*YOUR TASK*:
Please print each record that follows precisely as it appears.

Records excerpted from a collection
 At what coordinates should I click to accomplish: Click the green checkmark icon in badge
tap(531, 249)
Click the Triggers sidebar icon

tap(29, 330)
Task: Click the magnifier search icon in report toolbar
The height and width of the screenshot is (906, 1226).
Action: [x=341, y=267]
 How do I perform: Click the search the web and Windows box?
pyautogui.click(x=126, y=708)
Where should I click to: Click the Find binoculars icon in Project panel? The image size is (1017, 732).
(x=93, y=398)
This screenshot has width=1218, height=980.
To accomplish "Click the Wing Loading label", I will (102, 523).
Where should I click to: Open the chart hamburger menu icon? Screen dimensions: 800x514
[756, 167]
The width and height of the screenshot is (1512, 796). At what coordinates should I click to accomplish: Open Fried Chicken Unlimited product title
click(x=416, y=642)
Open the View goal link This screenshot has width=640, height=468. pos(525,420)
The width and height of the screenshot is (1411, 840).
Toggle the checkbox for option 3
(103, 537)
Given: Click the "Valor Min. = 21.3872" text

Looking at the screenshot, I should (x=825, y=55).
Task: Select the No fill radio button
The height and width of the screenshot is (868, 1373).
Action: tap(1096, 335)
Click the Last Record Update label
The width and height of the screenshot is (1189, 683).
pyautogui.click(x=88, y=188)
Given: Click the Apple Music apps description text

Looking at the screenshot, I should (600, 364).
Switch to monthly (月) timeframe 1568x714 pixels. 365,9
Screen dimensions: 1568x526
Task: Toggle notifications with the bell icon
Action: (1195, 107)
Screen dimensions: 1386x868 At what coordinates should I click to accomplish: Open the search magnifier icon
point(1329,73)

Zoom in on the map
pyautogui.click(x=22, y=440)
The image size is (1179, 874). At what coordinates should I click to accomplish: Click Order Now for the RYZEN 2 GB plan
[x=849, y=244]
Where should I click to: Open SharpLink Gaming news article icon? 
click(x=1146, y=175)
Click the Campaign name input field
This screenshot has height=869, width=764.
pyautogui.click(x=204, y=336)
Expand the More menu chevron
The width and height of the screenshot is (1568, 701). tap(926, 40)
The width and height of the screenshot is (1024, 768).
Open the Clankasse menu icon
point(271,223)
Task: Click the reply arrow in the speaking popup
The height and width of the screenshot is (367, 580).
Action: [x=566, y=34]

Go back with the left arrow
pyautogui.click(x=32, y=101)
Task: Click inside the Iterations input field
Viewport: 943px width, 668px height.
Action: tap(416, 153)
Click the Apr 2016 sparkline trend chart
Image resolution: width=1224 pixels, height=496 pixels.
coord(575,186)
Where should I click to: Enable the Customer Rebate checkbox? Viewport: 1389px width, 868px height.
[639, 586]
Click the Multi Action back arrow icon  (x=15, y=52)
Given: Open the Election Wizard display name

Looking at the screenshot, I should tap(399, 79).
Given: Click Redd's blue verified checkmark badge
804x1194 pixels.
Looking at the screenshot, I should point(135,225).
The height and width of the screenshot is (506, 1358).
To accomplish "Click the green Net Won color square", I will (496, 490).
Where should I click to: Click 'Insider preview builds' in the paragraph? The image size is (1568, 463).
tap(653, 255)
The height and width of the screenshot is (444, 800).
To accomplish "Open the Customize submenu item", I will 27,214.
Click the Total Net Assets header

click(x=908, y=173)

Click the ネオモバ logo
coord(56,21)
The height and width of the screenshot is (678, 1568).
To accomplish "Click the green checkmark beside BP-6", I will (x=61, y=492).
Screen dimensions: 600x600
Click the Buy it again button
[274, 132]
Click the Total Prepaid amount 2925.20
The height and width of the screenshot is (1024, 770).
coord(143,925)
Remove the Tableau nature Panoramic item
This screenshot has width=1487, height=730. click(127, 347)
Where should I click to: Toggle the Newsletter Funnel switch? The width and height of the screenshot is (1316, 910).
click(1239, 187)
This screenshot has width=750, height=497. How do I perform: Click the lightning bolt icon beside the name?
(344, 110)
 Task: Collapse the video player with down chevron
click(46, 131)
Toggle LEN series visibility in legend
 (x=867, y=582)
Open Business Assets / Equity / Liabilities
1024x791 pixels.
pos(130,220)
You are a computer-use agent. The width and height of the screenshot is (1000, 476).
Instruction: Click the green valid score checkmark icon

*ANSWER TO THIS TASK*:
 At what coordinates should I click to accomplish: Click the green checkmark icon in badge
tap(531, 249)
Click the Triggers sidebar icon

tap(29, 330)
Task: Click the magnifier search icon in report toolbar
The height and width of the screenshot is (906, 1226).
Action: [x=341, y=267]
 How do I perform: Click the search the web and Windows box?
pyautogui.click(x=126, y=708)
Where should I click to: Click the Find binoculars icon in Project panel? The image size is (1017, 732).
(x=93, y=398)
This screenshot has width=1218, height=980.
To accomplish "Click the Wing Loading label", I will (102, 523).
Where should I click to: Open the chart hamburger menu icon? Screen dimensions: 800x514
[756, 167]
The width and height of the screenshot is (1512, 796). At what coordinates should I click to accomplish: Open Fried Chicken Unlimited product title
click(x=416, y=642)
Open the View goal link This screenshot has width=640, height=468. pos(525,420)
The width and height of the screenshot is (1411, 840).
Toggle the checkbox for option 3
(103, 537)
Given: Click the "Valor Min. = 21.3872" text

Looking at the screenshot, I should (x=825, y=55).
Task: Select the No fill radio button
The height and width of the screenshot is (868, 1373).
Action: tap(1096, 335)
Click the Last Record Update label
The width and height of the screenshot is (1189, 683).
pyautogui.click(x=88, y=188)
Given: Click the Apple Music apps description text

Looking at the screenshot, I should (600, 364).
Switch to monthly (月) timeframe 1568x714 pixels. 365,9
Screen dimensions: 1568x526
Task: Toggle notifications with the bell icon
Action: (1195, 107)
Screen dimensions: 1386x868 At what coordinates should I click to accomplish: Open the search magnifier icon
point(1329,73)

Zoom in on the map
pyautogui.click(x=22, y=440)
The image size is (1179, 874). At what coordinates should I click to accomplish: Click Order Now for the RYZEN 2 GB plan
[x=849, y=244]
Where should I click to: Open SharpLink Gaming news article icon? 
click(x=1146, y=175)
Click the Campaign name input field
This screenshot has height=869, width=764.
pyautogui.click(x=204, y=336)
Expand the More menu chevron
The width and height of the screenshot is (1568, 701). tap(926, 40)
The width and height of the screenshot is (1024, 768).
Open the Clankasse menu icon
point(271,223)
Task: Click the reply arrow in the speaking popup
The height and width of the screenshot is (367, 580).
Action: [x=566, y=34]

Go back with the left arrow
pyautogui.click(x=32, y=101)
Task: Click inside the Iterations input field
Viewport: 943px width, 668px height.
Action: tap(416, 153)
Click the Apr 2016 sparkline trend chart
Image resolution: width=1224 pixels, height=496 pixels.
coord(575,186)
Where should I click to: Enable the Customer Rebate checkbox? Viewport: 1389px width, 868px height.
[639, 586]
Click the Multi Action back arrow icon  (x=15, y=52)
Given: Open the Election Wizard display name

Looking at the screenshot, I should tap(399, 79).
Given: Click Redd's blue verified checkmark badge
804x1194 pixels.
Looking at the screenshot, I should point(135,225).
The height and width of the screenshot is (506, 1358).
To accomplish "Click the green Net Won color square", I will (496, 490).
Where should I click to: Click 'Insider preview builds' in the paragraph? The image size is (1568, 463).
tap(653, 255)
The height and width of the screenshot is (444, 800).
To accomplish "Open the Customize submenu item", I will 27,214.
Click the Total Net Assets header

click(x=908, y=173)

Click the ネオモバ logo
coord(56,21)
The height and width of the screenshot is (678, 1568).
To accomplish "Click the green checkmark beside BP-6", I will (x=61, y=492).
Screen dimensions: 600x600
Click the Buy it again button
[274, 132]
Click the Total Prepaid amount 2925.20
The height and width of the screenshot is (1024, 770).
coord(143,925)
Remove the Tableau nature Panoramic item
This screenshot has width=1487, height=730. click(127, 347)
Where should I click to: Toggle the Newsletter Funnel switch? The width and height of the screenshot is (1316, 910).
click(1239, 187)
This screenshot has width=750, height=497. How do I perform: Click the lightning bolt icon beside the name?
(344, 110)
 Task: Collapse the video player with down chevron
click(46, 131)
Toggle LEN series visibility in legend
 (x=867, y=582)
Open Business Assets / Equity / Liabilities
1024x791 pixels.
pos(130,220)
You are a computer-use agent. The width and height of the screenshot is (1000, 476).
Instruction: Click the green valid score checkmark icon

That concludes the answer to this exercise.